> [INSTRUCTIONS FOR THE TASK]
Say the number of lines in the records below that hold the word "marker", and only that number.

[Stored data]
====
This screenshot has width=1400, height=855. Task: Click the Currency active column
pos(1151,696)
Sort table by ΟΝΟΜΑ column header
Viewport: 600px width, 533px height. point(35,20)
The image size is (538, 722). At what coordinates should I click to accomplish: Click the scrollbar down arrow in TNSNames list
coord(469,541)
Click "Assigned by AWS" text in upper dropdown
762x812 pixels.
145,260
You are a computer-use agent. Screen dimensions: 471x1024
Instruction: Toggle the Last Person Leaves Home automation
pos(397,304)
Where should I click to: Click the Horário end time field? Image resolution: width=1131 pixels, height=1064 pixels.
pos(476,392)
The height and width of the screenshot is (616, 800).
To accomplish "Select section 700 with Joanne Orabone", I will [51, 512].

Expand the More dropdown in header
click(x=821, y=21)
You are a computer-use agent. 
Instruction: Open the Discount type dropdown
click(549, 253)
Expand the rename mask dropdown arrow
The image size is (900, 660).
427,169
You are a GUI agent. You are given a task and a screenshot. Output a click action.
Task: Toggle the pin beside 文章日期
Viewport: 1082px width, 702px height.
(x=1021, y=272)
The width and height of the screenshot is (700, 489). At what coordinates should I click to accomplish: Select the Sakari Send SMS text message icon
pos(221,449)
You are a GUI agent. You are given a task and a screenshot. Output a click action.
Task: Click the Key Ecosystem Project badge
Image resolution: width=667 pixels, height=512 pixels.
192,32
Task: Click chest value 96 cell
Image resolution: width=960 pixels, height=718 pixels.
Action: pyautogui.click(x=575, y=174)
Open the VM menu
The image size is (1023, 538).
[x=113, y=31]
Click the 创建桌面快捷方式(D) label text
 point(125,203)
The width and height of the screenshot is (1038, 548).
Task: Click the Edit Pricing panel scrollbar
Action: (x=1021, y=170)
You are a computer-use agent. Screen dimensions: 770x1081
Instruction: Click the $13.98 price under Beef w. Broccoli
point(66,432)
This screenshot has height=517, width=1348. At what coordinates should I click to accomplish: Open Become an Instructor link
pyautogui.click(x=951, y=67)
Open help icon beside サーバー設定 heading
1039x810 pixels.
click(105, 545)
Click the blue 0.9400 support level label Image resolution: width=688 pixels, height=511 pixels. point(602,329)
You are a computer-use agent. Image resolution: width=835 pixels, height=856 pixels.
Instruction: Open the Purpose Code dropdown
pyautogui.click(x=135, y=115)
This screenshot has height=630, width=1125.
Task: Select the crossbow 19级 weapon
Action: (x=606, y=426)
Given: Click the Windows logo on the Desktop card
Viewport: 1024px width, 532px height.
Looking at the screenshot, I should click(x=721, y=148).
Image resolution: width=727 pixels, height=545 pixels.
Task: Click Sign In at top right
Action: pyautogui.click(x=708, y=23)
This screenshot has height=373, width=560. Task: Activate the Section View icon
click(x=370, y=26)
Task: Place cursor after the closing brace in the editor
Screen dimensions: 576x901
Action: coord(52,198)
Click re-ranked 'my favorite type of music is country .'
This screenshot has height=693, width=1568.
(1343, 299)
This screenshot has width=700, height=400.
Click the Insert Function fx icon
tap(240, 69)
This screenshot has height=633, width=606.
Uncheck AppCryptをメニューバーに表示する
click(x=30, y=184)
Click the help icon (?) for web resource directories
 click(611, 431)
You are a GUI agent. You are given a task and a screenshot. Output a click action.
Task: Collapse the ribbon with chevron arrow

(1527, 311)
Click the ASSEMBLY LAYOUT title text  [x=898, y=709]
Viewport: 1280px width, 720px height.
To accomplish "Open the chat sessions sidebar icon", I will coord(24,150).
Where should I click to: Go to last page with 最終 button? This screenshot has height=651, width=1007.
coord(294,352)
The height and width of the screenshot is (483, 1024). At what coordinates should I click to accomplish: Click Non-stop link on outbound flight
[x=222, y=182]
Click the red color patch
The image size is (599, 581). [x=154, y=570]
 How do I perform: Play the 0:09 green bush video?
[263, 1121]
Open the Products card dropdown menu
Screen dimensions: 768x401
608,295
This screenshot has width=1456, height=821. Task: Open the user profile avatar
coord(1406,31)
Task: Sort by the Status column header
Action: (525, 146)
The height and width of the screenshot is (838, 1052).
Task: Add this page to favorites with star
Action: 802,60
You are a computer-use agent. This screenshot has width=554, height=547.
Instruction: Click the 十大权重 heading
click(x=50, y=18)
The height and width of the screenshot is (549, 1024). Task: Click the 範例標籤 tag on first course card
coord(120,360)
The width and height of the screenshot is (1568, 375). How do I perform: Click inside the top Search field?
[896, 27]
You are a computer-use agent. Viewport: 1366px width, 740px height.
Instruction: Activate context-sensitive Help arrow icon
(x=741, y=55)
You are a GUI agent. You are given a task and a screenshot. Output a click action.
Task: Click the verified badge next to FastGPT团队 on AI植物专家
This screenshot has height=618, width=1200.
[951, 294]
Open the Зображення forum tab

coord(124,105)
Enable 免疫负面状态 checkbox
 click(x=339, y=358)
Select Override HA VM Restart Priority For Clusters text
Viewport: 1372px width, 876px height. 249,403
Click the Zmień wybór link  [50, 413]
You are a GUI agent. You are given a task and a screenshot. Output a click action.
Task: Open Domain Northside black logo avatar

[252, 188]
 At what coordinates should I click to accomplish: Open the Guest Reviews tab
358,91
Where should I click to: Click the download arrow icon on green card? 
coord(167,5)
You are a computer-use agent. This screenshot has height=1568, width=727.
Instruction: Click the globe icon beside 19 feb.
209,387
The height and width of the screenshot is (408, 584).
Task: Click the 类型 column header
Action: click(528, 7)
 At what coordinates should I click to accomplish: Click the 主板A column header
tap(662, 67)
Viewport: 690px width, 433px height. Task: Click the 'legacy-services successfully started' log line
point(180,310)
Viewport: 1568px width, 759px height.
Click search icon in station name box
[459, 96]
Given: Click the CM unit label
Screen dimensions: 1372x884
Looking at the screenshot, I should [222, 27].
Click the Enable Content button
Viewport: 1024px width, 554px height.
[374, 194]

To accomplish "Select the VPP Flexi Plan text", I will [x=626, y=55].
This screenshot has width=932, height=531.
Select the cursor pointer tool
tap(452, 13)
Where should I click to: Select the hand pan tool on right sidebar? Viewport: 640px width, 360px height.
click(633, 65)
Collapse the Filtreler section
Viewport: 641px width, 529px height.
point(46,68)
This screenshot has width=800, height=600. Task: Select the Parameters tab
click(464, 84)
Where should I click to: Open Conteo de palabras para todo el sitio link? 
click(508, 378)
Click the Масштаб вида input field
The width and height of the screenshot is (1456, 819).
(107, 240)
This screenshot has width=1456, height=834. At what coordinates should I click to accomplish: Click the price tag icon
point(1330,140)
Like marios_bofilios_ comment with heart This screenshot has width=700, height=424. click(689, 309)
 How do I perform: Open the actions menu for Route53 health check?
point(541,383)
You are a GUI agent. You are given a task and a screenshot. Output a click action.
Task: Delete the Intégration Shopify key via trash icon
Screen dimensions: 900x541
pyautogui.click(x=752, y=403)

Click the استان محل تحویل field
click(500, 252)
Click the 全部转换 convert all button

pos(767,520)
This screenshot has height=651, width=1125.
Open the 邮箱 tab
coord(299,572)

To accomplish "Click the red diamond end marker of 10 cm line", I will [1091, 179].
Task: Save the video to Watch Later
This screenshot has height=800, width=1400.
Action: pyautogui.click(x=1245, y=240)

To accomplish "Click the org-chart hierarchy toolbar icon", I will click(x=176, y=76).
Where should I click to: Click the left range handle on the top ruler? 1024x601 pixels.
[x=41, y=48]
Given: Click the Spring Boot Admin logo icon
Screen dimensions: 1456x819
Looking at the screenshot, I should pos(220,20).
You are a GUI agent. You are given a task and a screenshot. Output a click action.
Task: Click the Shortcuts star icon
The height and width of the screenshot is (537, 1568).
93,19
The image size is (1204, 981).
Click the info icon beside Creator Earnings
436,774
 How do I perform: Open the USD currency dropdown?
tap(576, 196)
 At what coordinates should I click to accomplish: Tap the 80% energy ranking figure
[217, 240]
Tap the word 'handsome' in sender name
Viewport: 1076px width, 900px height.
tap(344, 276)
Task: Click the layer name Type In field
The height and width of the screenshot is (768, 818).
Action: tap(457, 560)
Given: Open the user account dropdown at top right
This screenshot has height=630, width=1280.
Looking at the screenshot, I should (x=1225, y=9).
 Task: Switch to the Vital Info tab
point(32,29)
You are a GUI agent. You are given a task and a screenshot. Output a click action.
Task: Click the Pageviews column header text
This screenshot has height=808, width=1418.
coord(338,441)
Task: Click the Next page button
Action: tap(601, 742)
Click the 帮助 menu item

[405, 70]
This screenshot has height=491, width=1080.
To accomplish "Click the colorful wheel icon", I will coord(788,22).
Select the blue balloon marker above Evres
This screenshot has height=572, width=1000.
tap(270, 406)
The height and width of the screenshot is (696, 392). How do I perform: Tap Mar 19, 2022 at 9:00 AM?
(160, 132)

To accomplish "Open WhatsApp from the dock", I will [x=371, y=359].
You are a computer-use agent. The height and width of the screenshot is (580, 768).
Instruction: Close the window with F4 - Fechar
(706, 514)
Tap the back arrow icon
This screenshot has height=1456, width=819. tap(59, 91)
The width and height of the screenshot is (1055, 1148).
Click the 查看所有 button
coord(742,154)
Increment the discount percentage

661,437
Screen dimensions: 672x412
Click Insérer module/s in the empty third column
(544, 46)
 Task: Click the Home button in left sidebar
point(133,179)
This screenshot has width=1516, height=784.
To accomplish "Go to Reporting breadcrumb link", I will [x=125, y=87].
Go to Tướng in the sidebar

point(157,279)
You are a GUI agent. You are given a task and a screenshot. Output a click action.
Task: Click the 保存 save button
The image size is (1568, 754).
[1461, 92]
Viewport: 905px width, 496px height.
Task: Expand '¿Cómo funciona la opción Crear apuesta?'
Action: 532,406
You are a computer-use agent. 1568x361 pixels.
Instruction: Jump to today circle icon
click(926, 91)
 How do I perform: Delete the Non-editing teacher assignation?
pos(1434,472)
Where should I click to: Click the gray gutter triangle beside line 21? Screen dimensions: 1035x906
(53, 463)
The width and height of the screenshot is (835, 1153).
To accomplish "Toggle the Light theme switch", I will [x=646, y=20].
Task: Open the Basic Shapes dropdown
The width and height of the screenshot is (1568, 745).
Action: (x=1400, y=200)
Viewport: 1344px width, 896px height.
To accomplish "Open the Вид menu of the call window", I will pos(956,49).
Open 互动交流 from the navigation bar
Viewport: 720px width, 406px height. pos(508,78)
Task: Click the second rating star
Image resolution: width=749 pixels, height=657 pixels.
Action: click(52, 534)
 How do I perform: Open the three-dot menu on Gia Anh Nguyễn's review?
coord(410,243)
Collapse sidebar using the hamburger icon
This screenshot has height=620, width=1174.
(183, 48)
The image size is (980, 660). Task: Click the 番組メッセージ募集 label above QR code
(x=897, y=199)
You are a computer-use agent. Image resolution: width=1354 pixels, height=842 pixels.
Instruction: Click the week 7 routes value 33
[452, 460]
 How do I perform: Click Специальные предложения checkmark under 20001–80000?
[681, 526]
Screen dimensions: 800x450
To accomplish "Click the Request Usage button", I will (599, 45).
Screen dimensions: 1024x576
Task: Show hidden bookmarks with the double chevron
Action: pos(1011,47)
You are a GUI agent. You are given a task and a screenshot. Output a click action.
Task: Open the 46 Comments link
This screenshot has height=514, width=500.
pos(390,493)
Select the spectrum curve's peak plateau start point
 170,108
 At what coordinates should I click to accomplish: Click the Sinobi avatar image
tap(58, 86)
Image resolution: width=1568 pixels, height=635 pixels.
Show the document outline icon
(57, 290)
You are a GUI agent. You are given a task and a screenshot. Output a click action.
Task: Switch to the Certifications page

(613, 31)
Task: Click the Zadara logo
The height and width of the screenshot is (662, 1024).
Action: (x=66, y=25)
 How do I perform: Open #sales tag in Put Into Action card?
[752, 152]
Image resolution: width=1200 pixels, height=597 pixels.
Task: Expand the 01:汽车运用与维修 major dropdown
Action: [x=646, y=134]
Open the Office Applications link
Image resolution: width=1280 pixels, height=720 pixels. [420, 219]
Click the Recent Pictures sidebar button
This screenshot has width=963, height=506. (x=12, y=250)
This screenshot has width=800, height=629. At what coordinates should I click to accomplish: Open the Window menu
====
> [THE ANSWER]
2